De Duitsers vallen Helenaveen binnen.
De verdediging in Helenaveen
Helenaveen was als onderdeel van de Peel-Raamstelling goed voorzien van verdedigingswerken. Allereerst zorgde het moeras van de Mariapeel samen met de Helenavaart voor een ondoordringbare strook voor de vijandelijke troepen.
Zwakke punten vormden de toegangswegen vanuit Sevenum en Grashoek. Soldaten van het 30ste Regiment Infanterie bemanden de kazematten in Helenaveen. Drie daarvan staan aan de westelijke kant van de vaart tussen de protestantse kerk en de Geldersestraat (nrs. 204, 205 en 206 op kaartje).
Kazemat 201 is geprojecteerd aan de oostkant aan de landweg naar Sevenum. Iets verderop is op de weg een vechtwagenhindernis (T9) in de vorm van een aspergeversperring aangebracht.

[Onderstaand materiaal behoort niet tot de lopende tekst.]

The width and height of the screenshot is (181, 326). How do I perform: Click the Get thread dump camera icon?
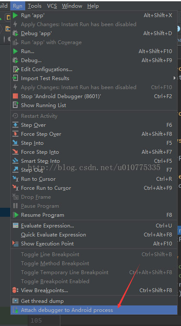tap(15, 301)
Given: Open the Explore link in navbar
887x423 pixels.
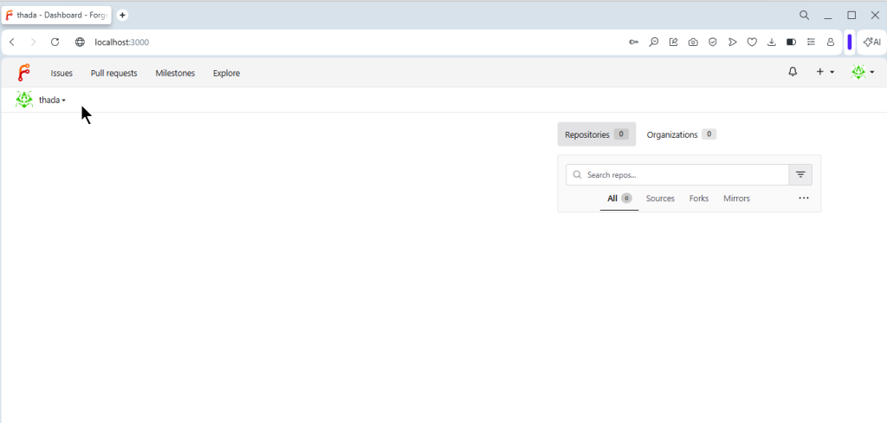Looking at the screenshot, I should click(226, 73).
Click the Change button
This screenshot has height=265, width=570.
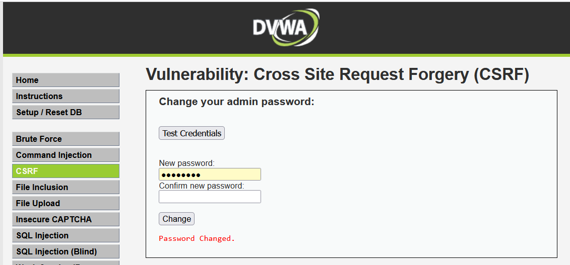pyautogui.click(x=176, y=219)
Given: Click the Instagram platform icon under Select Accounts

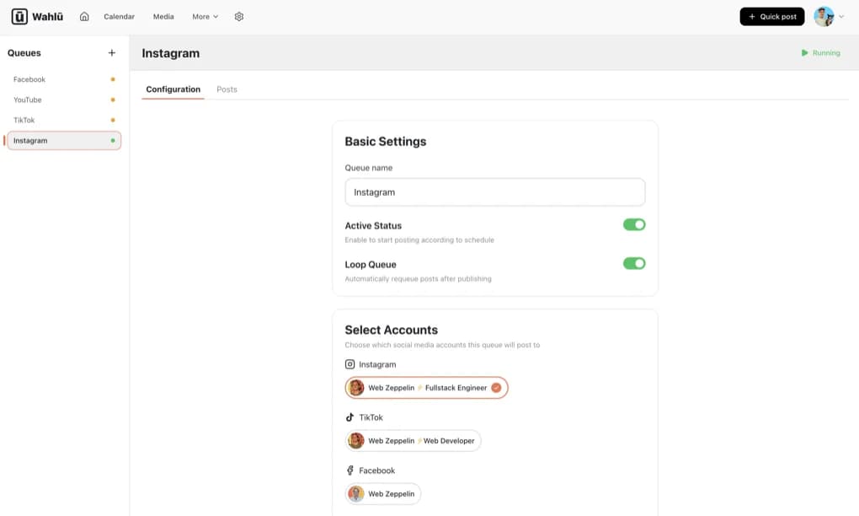Looking at the screenshot, I should [349, 363].
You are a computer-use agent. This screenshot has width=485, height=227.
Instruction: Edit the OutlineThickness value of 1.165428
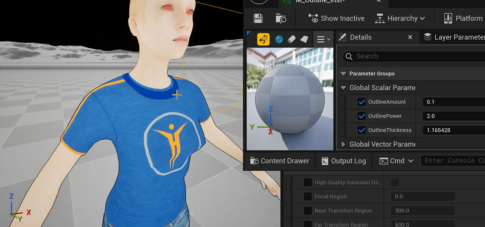coord(454,130)
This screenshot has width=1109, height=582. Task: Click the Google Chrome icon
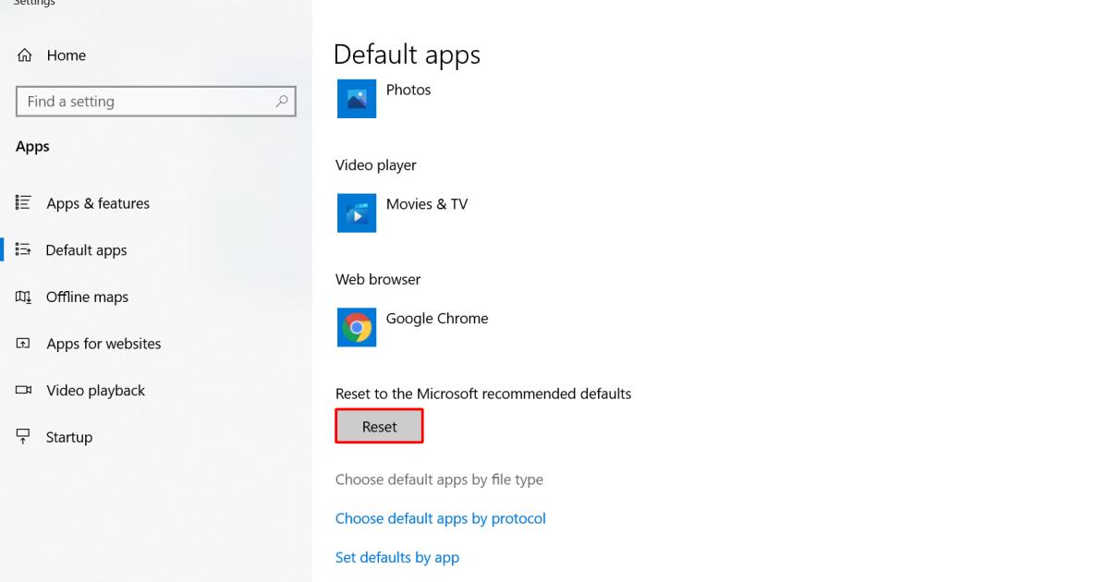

Bij de brug over de Helenavaart in de weg naar Grashoek en Beringe staat, ook aan de oostkant van de vaart, kazemat 202. Het geschut is gericht op de aangebrachte aspergeversperring (T8) op de weg. Vanuit kazemat 203, iets ten zuiden van die brug westelijk van het turfkanaal, kan ondersteuning verleend worden. Het zijn allemaal kazematten van het S-type oftewel stekelvarkens; de kleinste kazemat voorzien van licht geschut. Ze worden bijgestaan door de 6cm-kanonnen van de batterij van kapitein De Vries. Eén is gericht op de landweg naar Sevenum, het andere op de kunstweg naar Grashoek.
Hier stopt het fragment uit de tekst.